La Baie de somme côté nature, 1000 paysages et nuances de lumières
La Baie de somme, géographiquement placée entre Saint Quentin en Tourmont et la pointe du Hourdel fait partie du club très sélect des plus belles baies du monde. Plus généralement, on englobe dans la dénomination baie de Somme tout le littoral de Fort Mahon jusqu’à Mers les Bains.
Fous de nature, la baie de Somme nous fascine pour la multiplicité des paysages qu’elle accueille. Dunes, vasières, marais, molières, plages de galets et falaises gigantesques se succèdent sur un petit périmètre. Une richesse qui se retrouve aussi dans la biodiversité tant au niveau de la faune que la flore. Ici, c’est le royaume des oiseaux qui depuis longtemps ont trouvé dans les différents écosystèmes de la baie des havres de paix pour se reposer durant leur migration ou pour nidifier à l’abri des regards indiscrets (ou presque). Les phoques ont trouvé ici aussi une maison bien douillette. A tel point que c’est dans la baie de Somme que l’on retrouve la plus grande colonie de France de phoques veaux marins.

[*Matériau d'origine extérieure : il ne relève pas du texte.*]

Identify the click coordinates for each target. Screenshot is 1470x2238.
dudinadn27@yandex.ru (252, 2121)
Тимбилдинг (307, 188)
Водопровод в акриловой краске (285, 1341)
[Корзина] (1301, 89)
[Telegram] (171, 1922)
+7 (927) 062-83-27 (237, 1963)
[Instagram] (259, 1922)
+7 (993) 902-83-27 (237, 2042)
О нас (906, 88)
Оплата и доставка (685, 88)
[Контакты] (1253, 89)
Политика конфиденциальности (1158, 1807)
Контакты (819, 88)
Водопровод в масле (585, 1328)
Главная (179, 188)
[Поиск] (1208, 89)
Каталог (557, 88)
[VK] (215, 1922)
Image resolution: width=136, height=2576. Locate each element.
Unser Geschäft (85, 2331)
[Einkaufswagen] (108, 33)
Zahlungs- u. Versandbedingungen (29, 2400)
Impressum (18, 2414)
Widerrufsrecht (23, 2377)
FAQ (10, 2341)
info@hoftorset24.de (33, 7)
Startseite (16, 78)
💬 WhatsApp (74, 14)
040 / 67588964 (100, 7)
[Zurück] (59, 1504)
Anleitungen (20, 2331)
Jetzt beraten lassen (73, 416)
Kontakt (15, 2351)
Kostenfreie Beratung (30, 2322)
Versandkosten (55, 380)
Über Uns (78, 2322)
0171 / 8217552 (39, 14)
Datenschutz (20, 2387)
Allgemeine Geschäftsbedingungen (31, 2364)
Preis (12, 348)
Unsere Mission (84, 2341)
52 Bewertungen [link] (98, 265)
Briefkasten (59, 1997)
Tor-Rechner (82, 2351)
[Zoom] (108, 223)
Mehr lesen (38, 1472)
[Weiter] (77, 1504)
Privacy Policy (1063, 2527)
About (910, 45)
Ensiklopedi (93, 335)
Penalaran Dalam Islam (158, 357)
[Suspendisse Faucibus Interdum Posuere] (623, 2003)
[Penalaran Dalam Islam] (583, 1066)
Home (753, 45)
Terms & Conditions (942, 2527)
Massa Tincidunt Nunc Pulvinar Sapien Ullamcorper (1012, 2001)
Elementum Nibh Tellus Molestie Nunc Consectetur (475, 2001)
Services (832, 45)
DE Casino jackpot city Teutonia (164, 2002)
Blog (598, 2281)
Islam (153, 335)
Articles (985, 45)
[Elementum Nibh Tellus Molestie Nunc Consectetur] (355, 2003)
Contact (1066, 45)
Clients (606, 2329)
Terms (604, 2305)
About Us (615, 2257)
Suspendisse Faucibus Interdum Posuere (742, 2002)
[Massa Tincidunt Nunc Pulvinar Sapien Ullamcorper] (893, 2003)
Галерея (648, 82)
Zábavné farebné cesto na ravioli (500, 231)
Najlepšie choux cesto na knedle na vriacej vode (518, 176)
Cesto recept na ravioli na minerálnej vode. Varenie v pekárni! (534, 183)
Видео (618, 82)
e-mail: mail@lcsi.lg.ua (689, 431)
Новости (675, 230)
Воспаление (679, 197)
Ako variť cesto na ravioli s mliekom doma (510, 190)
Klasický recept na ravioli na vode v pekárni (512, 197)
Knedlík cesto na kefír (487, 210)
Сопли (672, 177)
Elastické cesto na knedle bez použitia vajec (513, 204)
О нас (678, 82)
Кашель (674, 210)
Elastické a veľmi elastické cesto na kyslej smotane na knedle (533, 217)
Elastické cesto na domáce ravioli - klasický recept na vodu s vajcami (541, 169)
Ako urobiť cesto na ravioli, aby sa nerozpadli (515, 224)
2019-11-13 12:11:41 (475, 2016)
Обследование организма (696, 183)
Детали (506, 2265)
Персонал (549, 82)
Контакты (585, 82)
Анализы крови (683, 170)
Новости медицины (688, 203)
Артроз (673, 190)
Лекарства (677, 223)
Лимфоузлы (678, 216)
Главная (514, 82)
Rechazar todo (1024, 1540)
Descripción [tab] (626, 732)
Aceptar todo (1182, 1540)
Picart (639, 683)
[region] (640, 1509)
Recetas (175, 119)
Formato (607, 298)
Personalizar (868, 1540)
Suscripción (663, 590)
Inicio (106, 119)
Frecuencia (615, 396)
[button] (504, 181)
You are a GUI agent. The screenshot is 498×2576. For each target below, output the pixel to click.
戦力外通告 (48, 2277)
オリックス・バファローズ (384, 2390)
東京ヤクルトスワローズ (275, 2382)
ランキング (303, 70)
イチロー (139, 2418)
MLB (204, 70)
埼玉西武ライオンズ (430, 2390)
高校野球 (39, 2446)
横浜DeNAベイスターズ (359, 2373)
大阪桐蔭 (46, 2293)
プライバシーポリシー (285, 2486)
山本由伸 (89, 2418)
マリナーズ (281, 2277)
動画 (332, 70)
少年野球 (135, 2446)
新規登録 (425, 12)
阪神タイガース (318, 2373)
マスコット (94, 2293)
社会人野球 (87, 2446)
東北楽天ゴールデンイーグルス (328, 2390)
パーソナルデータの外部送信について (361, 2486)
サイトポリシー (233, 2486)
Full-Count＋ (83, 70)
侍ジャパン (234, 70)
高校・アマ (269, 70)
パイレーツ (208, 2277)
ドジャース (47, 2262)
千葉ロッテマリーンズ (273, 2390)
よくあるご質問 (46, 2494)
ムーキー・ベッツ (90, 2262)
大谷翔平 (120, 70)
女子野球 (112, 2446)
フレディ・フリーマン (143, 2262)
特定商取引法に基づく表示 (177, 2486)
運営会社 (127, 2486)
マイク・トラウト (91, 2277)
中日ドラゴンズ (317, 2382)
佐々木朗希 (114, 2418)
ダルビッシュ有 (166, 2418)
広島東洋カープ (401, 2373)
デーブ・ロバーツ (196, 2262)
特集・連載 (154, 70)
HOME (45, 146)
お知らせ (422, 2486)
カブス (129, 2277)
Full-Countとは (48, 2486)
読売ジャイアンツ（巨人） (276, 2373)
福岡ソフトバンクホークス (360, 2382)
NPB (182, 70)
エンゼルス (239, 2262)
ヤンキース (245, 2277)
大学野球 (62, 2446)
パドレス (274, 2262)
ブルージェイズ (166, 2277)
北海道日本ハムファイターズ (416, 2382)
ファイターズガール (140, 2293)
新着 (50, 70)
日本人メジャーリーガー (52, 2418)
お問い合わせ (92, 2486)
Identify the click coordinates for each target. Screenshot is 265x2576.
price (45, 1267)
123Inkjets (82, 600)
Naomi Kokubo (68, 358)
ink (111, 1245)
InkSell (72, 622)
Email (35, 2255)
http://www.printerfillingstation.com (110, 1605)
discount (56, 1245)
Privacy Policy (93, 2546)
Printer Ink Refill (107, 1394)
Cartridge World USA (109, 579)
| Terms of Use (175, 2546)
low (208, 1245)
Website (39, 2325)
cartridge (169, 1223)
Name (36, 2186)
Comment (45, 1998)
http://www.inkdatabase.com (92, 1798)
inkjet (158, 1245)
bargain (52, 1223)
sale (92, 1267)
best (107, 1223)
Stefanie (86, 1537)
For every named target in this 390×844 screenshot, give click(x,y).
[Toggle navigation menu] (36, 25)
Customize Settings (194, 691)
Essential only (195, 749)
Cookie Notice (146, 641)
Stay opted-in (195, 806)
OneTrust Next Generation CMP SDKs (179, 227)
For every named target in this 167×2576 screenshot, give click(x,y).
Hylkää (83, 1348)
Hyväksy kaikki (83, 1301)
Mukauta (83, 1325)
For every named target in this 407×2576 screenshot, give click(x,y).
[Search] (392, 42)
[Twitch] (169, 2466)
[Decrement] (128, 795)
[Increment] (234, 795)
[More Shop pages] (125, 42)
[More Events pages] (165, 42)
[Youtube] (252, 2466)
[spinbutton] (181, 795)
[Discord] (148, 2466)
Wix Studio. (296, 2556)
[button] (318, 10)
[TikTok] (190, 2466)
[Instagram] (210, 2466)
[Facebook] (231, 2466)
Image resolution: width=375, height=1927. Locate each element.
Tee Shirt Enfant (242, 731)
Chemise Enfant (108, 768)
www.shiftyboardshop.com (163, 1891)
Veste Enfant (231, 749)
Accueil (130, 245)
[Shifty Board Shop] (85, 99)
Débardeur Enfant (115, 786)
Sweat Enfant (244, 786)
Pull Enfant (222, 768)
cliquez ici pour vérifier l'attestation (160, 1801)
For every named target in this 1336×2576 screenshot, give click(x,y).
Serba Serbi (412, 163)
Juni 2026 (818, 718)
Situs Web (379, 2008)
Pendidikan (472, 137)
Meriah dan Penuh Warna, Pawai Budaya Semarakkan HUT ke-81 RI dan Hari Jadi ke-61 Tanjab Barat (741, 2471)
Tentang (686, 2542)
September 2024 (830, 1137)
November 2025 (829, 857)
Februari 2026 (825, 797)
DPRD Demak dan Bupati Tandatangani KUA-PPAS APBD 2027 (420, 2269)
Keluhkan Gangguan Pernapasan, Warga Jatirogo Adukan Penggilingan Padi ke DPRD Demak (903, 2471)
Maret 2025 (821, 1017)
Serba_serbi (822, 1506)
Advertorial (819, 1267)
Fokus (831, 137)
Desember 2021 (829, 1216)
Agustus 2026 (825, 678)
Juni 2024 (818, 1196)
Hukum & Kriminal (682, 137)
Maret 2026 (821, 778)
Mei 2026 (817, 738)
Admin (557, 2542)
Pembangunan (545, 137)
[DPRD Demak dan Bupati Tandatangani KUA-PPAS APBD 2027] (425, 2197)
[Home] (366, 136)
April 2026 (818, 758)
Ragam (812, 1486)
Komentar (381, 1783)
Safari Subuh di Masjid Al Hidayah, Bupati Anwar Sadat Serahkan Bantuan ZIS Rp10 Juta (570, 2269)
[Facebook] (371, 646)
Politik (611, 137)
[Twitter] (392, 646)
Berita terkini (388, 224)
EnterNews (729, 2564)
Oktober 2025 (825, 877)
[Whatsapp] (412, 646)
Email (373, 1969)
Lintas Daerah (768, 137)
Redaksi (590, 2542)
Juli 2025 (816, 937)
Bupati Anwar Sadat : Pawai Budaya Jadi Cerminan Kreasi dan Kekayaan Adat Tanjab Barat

Ce que je trouve fascinant dans ce paysage c’est son mouvement, son rythme dû aux marées quotidiennes. C’est l’Homme qui doit le suivre et s’y adapter même si comme toujours il essaye de dompter les éléments. La marée dicte les activités, le calendrier des Hommes et des animaux. A chaque instant, la baie change de visage, sa lumière dit on est unique. Ce n’est pas nous qui dirons le contraire, en 5 jours, la lumière n’a cessé de nous éblouir ou nous surprendre. Des nuances grises des nuages menaçants aux teintes pastels d’un soleil trop lumineux, la baie a déstabilisé notre œil de photographe. Mais nous aimons être chamboulés.
C’est par le paysage que j’ai envie de vous raconter notre rencontre avec la baie de Somme, par son interaction avec l’Homme, avec les animaux qui la peuplent, avec ses éléments naturels indomptables ou soumis.
Fort Mahon, des dunes fixées… Dans mon esprit
Les dunes de Fort Mahon, j’en avais un souvenir intense, je me revoyais jouer comme une gamine dedans, caresser les herbes hautes, admirer la mer à perte de vue. J’avais une envie irrésistible d’y retourner mêlée à l’inquiétude d’être déçue que la réalité soit inférieure au souvenir.
Je peux vous le dire sans suspens, ce fût de nouveau le coup de foudre. Accompagnée de mes deux amours, l’émotion fût décuplée. Les dunes de Fort Mahon accueillent une nouvelle fois mes courses endiablées, celles des petits petons de mon fils aussi. Nous nous abandonnons au sable presque blanc, doré par le soleil qui joue à cache cache avec les nuages. Les pentes sont autant de toboggans naturels. Au sommet des dunes, je ferme les yeux pour mieux les ouvrir sur un panorama exceptionnel.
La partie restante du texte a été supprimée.